Dice la Sagrada Escritura: “Las almas de los justos están en las manos de Dios y no los alcanzará ningún tormento” (Sab 3,1). Todos queremos vivir en paz y llenos de felicidad, y nos afanamos todos los días en alcanzar esa meta aquí en la tierra, pero lo único que experimentamos es una paz y una felicidad en fragmentos porque nuestra vida en este mundo está llena de retos que nos colman de preocupaciones, sin embargo, esto nos ayuda a buscar la eternidad, donde la paz no tiene fin. Para alcanzar este fruto hay que pasar por la muerte como nos dice Jesús en el Evangelio: “Yo les aseguro que, si el grano de trigo sembrado en la tierra no muere, queda infecundo; pero si muere, producirá mucho fruto” (Jn 12,24).
Si bien la muerte nos deja tristeza y lágrimas, al final de cuentas nuestros seres queridos que han sido llamados por Dios a su presencia obtienen lo que Jesús nos promete: Vivir con Dios. San Pablo nos dice: “No queremos que ignoren lo que pasa con los difuntos, para que no vivan tristes, como los que no tienen esperanza. Pues, si creemos que Jesús murió y resucitó, de igual manera debemos creer que, a los que murieron en Jesús, Dios los llevará con él y así estaremos siempre con el Señor” (1Tes 4,13-14).
Festejar la fiesta de los difuntos tiene que ser para nosotros una fiesta de la vida, de la esperanza, una fiesta de fe, el folklore es lo de menos.
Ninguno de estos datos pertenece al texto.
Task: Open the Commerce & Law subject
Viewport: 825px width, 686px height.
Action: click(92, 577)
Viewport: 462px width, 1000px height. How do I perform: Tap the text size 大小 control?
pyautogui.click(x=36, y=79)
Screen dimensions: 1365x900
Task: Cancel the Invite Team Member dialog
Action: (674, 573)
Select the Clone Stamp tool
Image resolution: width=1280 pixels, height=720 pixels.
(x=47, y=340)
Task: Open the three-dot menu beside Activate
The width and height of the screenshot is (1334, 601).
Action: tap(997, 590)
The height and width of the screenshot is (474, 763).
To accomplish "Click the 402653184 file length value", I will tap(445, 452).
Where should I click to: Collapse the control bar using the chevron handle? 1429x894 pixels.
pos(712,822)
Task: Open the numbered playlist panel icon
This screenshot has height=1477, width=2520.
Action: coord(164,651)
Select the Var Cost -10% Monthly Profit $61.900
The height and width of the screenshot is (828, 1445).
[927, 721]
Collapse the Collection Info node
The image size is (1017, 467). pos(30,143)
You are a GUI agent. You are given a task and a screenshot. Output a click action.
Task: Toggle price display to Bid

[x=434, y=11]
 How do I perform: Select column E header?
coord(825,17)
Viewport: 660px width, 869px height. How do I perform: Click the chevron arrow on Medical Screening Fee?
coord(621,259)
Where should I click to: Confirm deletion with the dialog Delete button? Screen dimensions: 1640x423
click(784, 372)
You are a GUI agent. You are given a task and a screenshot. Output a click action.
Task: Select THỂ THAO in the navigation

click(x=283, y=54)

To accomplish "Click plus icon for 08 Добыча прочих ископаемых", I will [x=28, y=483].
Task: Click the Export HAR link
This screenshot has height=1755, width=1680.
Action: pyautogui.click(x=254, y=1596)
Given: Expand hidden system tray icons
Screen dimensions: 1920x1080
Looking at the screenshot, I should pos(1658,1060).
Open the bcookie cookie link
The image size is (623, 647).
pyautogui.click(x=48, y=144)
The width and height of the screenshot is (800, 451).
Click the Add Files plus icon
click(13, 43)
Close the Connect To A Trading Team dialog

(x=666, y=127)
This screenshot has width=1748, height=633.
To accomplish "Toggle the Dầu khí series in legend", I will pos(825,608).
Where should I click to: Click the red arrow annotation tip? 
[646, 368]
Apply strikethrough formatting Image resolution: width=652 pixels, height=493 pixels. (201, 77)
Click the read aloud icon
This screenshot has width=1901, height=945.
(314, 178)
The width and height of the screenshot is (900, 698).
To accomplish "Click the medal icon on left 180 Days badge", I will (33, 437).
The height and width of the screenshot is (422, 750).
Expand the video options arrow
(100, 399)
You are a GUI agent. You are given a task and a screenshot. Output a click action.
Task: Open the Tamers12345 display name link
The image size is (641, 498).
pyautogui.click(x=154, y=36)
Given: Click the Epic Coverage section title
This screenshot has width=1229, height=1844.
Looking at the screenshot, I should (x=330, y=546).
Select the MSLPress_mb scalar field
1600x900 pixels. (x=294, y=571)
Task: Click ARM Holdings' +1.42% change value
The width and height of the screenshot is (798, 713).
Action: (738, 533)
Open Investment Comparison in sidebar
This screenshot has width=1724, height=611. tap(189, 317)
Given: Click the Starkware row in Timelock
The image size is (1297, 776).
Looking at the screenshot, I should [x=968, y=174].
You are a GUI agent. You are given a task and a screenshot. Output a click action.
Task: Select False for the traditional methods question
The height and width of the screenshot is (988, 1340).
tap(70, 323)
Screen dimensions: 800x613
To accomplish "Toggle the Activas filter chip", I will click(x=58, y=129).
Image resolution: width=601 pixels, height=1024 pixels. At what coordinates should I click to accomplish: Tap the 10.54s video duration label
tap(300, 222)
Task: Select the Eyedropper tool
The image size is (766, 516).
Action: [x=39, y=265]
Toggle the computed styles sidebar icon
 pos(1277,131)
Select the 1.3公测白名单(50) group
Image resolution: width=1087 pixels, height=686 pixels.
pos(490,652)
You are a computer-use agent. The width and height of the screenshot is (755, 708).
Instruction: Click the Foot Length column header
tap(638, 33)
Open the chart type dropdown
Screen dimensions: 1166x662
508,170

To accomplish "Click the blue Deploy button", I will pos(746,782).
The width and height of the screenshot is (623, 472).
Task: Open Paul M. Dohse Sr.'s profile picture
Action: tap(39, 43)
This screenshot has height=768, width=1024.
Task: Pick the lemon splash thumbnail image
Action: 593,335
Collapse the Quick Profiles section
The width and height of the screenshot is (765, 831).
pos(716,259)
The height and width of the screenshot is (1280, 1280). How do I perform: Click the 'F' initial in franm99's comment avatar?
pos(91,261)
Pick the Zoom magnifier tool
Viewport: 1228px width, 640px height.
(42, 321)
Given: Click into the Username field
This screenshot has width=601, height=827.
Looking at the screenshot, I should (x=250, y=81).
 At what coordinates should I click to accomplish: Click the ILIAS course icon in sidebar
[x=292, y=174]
Son nuestras oraciones las que ayudan a nuestros difuntos y a nosotros porque nos dan confianza en las promesas de Jesús, de ahí nace la alegría para recordar a nuestros seres queridos que viven con Dios.
Todas las culturas tienen sus mitos sobre una vida más allá de la muerte, pero nadie llegó a asegurarnos su existencia, esto vino con la revelación en las Sagradas Escrituras y Jesús nos mostró con su propia vida que sí existe una vida mejor que nos viene a través de la Resurrección: “El que come mi carne y bebe mi sangre, tiene vida eterna y yo lo resucitaré el último día” (Jn 6,54).
Con la fiesta de los fieles difuntos, la Iglesia nos invita a renovar nuestra fe en la vida eterna y a agradecerle a Dios por aquellos que ya gozan de su presencia, y que a nosotros nos dé la gracia de saber esperar en sus promesas.